Mayor Walsh Announces Federal Court Filing to Protect Consent Decree on Diversity in Police and Fire Departments

Walsh follows through on Executive Order commitment to actively oppose effort to dissolve order which seeks to increase representation of African Americans among police officers and firefighters

Syracuse, N.Y. – Syracuse Mayor Ben Walsh announced the City of Syracuse submitted arguments in U.S. District Court, Northern District, Tuesday, opposing a United States Department of Justice (DOJ) motion to dissolve a federal order permitting diversity hiring practices in the City’s police and fire departments.

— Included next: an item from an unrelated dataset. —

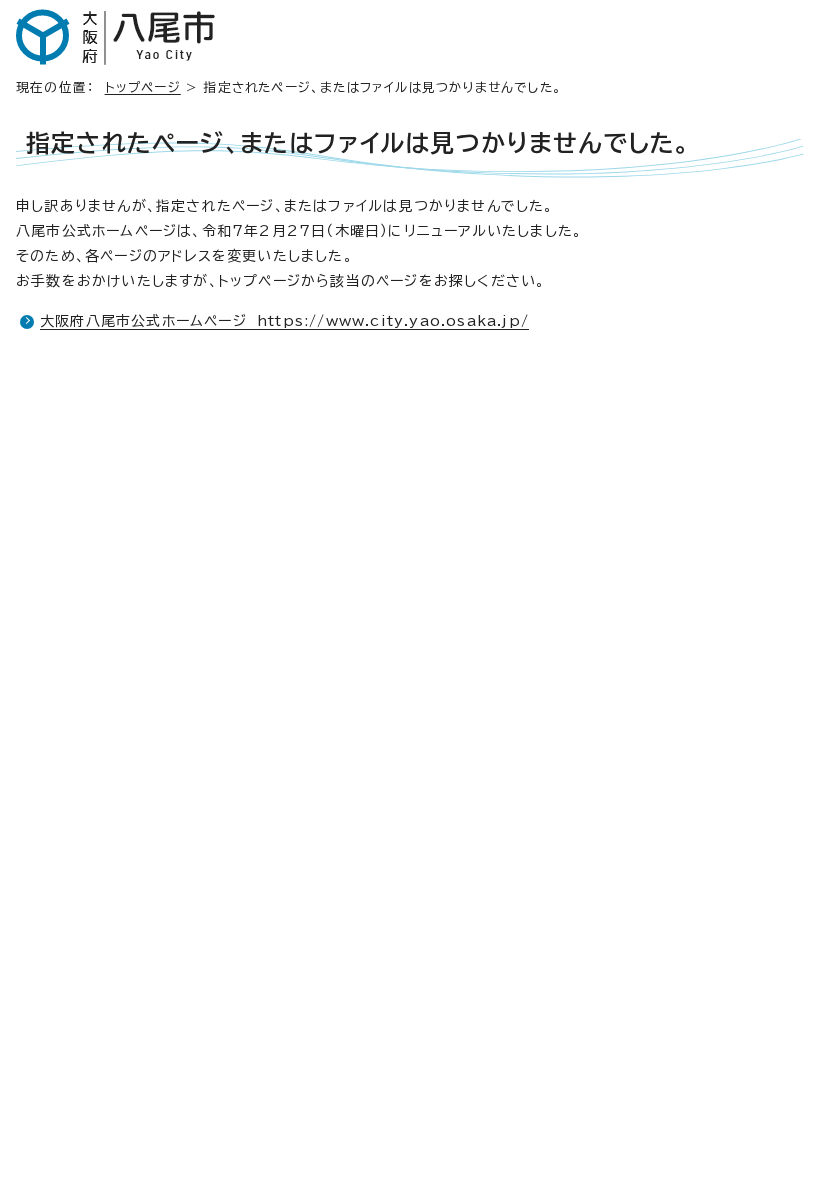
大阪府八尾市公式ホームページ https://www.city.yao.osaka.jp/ (284, 321)
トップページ (143, 87)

The Consent Decree Walsh seeks to protect is a judicial order resulting from an agreement between the City of Syracuse, New York State, Onondaga County, and the DOJ that originally went into effect in 1980, and remains in effect today. The Decree permits the City to adopt hiring practices to increase diversity within the police and fire department without violating New York Civil Service Law.

The DOJ filed a motion in the U.S. District Court asking the court to end the Consent Decree on September 4, 2020.  The DOJ’s motion seeks to dissolve, or end, the Consent Decree based, in part, on the fact that new civil service examinations have been developed. However, the DOJ made no showing that the long term goal of the Consent Decree had been achieved.

In a declaration included with the City’s arguments submitted to the court, Mayor Walsh emphasized the importance of maintaining the Consent Decree to advance his efforts to increase diversity in the police and fire departments:

“Notwithstanding that my Administration has made progress toward increasing the diversity within the police and fire departments, it remains apparent, based on a review of each department’s current demographic data, that departments’ numbers still fall well short of the goals established by the Consent Decree. Thus, it is evident that the protections provided, and recruitment tools authorized, by the Consent Decree—including the legal authorization to apply a racial preference in hiring decisions—should remain in place until the objectives of the Consent Decree are met.”

In addition to the Mayor’s Executive Order, the Syracuse Common Council approved a Resolution on Oct. 13 memorializing the Council’s opposition to the DOJ’s efforts to dissolve the Consent Decree. U.S. District Judge David Hurd is scheduled to hear oral arguments from the City and DOJ on Nov. 13.